Records supplied Start Marker

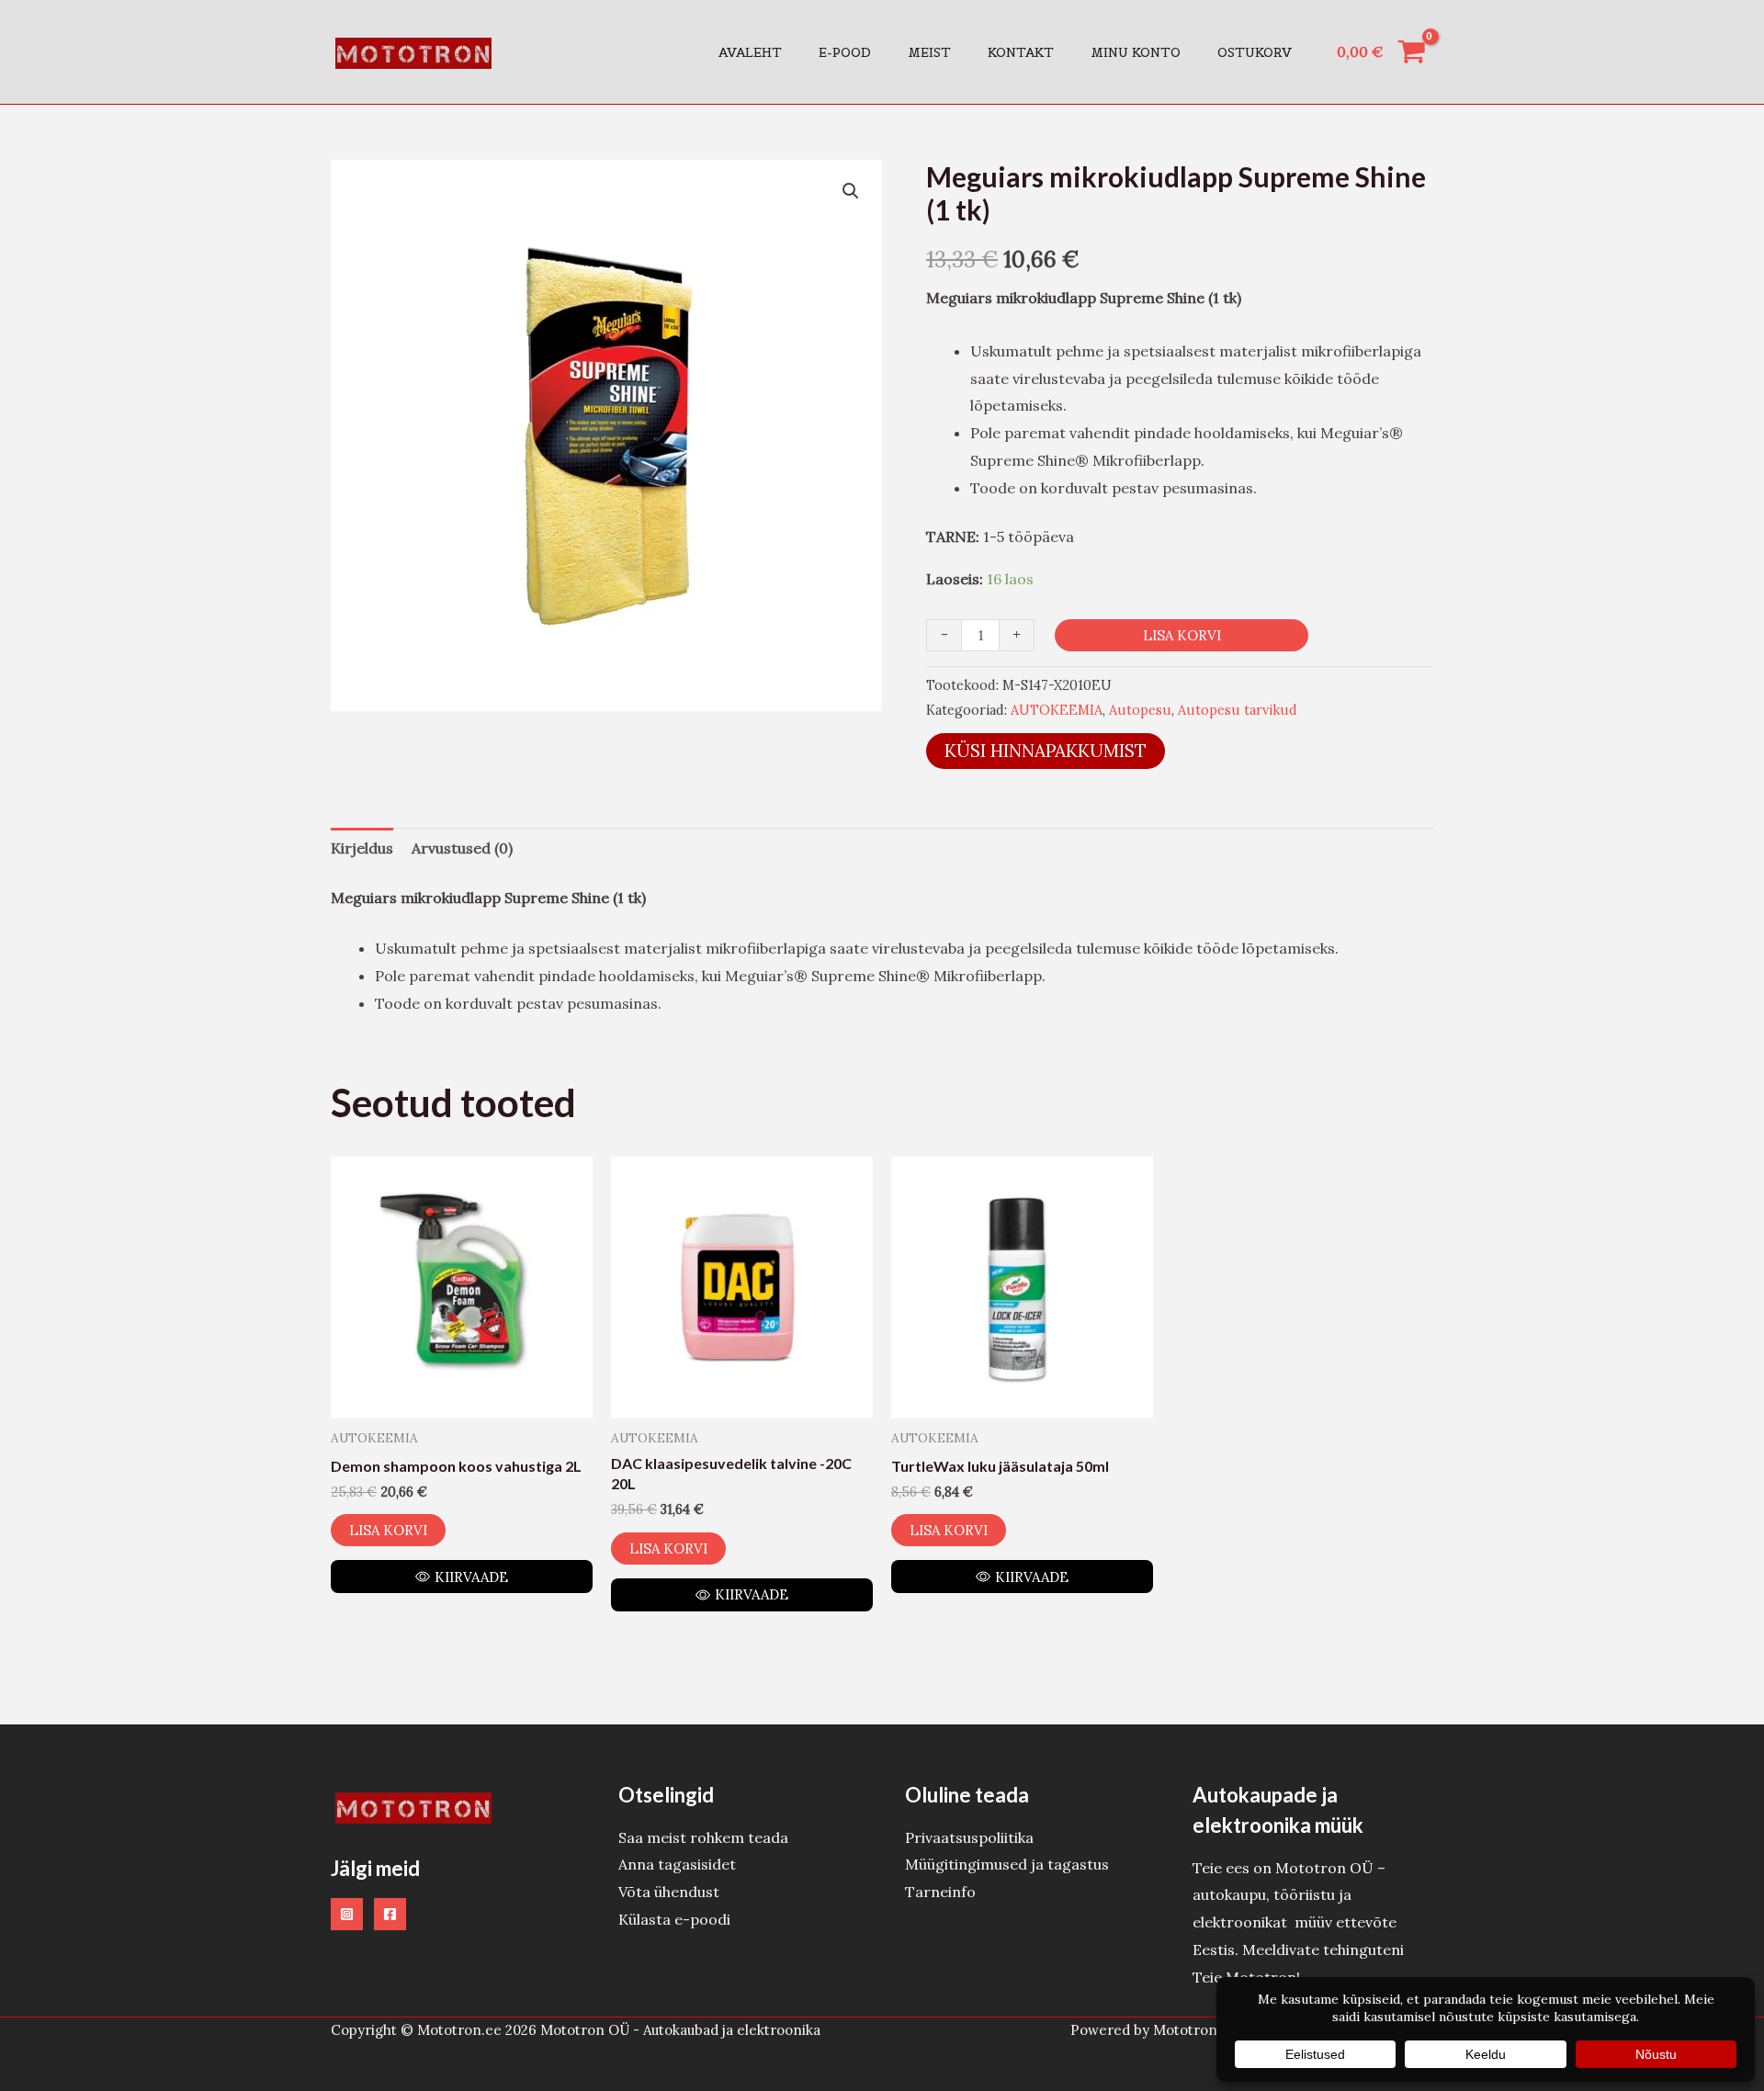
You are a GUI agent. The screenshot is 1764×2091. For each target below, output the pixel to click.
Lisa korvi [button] (388, 1530)
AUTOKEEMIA (1056, 710)
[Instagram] (347, 1914)
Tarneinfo (940, 1891)
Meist (929, 52)
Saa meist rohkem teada (703, 1837)
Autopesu (1140, 710)
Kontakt (1021, 52)
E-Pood (845, 52)
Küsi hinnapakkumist (1045, 751)
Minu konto (1136, 52)
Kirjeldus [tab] (362, 848)
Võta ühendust (668, 1891)
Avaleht (750, 52)
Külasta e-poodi (674, 1919)
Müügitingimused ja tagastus (1007, 1864)
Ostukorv (1254, 52)
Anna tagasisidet (677, 1864)
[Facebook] (390, 1914)
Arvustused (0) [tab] (462, 848)
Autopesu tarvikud (1237, 710)
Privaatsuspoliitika (969, 1837)
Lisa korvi (1182, 635)
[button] (850, 191)
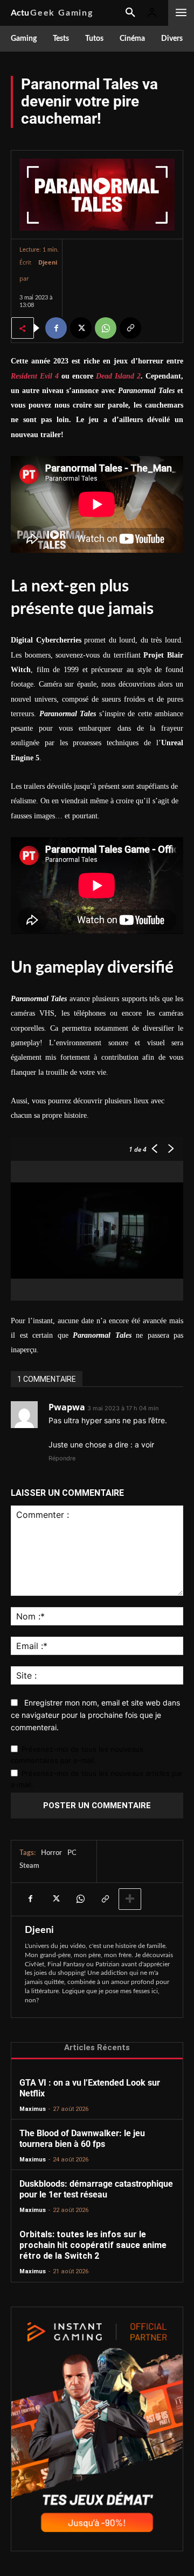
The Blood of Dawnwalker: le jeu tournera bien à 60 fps (82, 2138)
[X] (81, 328)
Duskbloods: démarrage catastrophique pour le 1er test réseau (96, 2189)
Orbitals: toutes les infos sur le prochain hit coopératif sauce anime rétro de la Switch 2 (93, 2245)
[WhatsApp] (105, 328)
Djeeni (47, 262)
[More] (130, 1899)
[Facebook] (56, 328)
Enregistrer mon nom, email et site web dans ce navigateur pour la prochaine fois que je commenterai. (95, 1714)
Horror (51, 1853)
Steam (29, 1866)
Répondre (61, 1458)
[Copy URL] (130, 328)
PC (72, 1853)
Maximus (32, 2109)
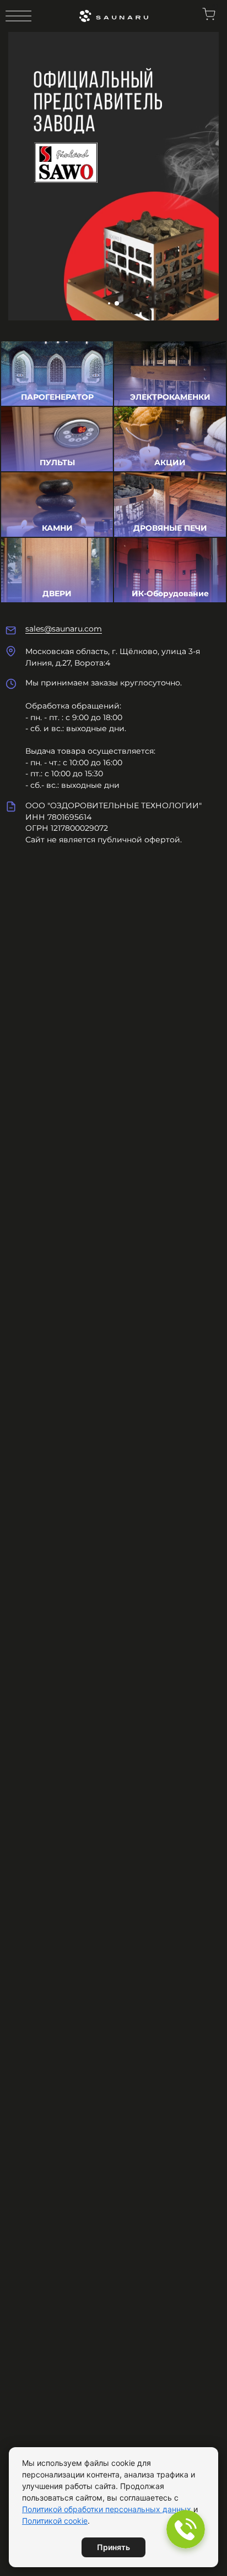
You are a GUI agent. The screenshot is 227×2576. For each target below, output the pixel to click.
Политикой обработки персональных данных (106, 2509)
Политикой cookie (55, 2520)
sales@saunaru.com (63, 629)
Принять (113, 2547)
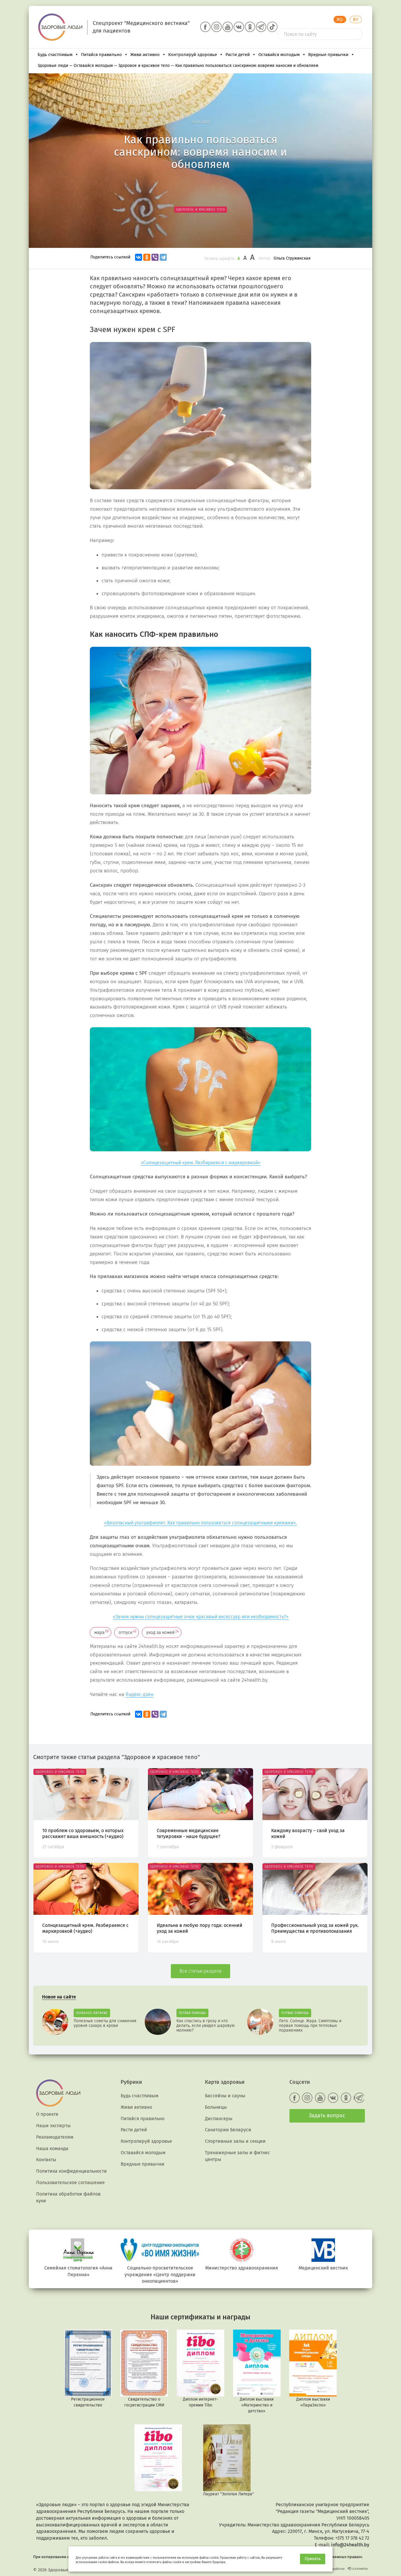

Records supplied End Marker

§ Task instructions:
The entries above need an exact copy without their pictures.

§ Exercise solution:
You are a GUI agent. The screenshot is 1764×2091. For each target below, output the pixel to click.
Lisa korvi [button] (388, 1530)
AUTOKEEMIA (1056, 710)
[Instagram] (347, 1914)
Tarneinfo (940, 1891)
Meist (929, 52)
Saa meist rohkem teada (703, 1837)
Autopesu (1140, 710)
Kontakt (1021, 52)
E-Pood (845, 52)
Küsi hinnapakkumist (1045, 751)
Minu konto (1136, 52)
Kirjeldus [tab] (362, 848)
Võta ühendust (668, 1891)
Avaleht (750, 52)
Külasta e-poodi (674, 1919)
Müügitingimused ja tagastus (1007, 1864)
Ostukorv (1254, 52)
Anna tagasisidet (677, 1864)
[Facebook] (390, 1914)
Arvustused (0) [tab] (462, 848)
Autopesu tarvikud (1237, 710)
Privaatsuspoliitika (969, 1837)
Lisa korvi (1182, 635)
[button] (850, 191)
The Blood of Dawnwalker: le jeu tournera bien à 60 fps (82, 2138)
[X] (81, 328)
Duskbloods: démarrage catastrophique pour le 1er test réseau (96, 2189)
Orbitals: toutes les infos sur le prochain hit coopératif sauce anime rétro de la Switch 2 (93, 2245)
[WhatsApp] (105, 328)
Djeeni (47, 262)
[More] (130, 1899)
[Facebook] (56, 328)
Enregistrer mon nom, email et site web dans ce navigateur pour la prochaine fois que je commenterai. (95, 1714)
Horror (51, 1853)
Steam (29, 1866)
Répondre (61, 1458)
[Copy URL] (130, 328)
PC (72, 1853)
Maximus (32, 2109)
You are a GUI agent. The screenshot is 227×2576. For each target below, output the pixel to click.
Политикой обработки персональных данных (106, 2509)
Политикой cookie (55, 2520)
sales@saunaru.com (63, 629)
Принять (113, 2547)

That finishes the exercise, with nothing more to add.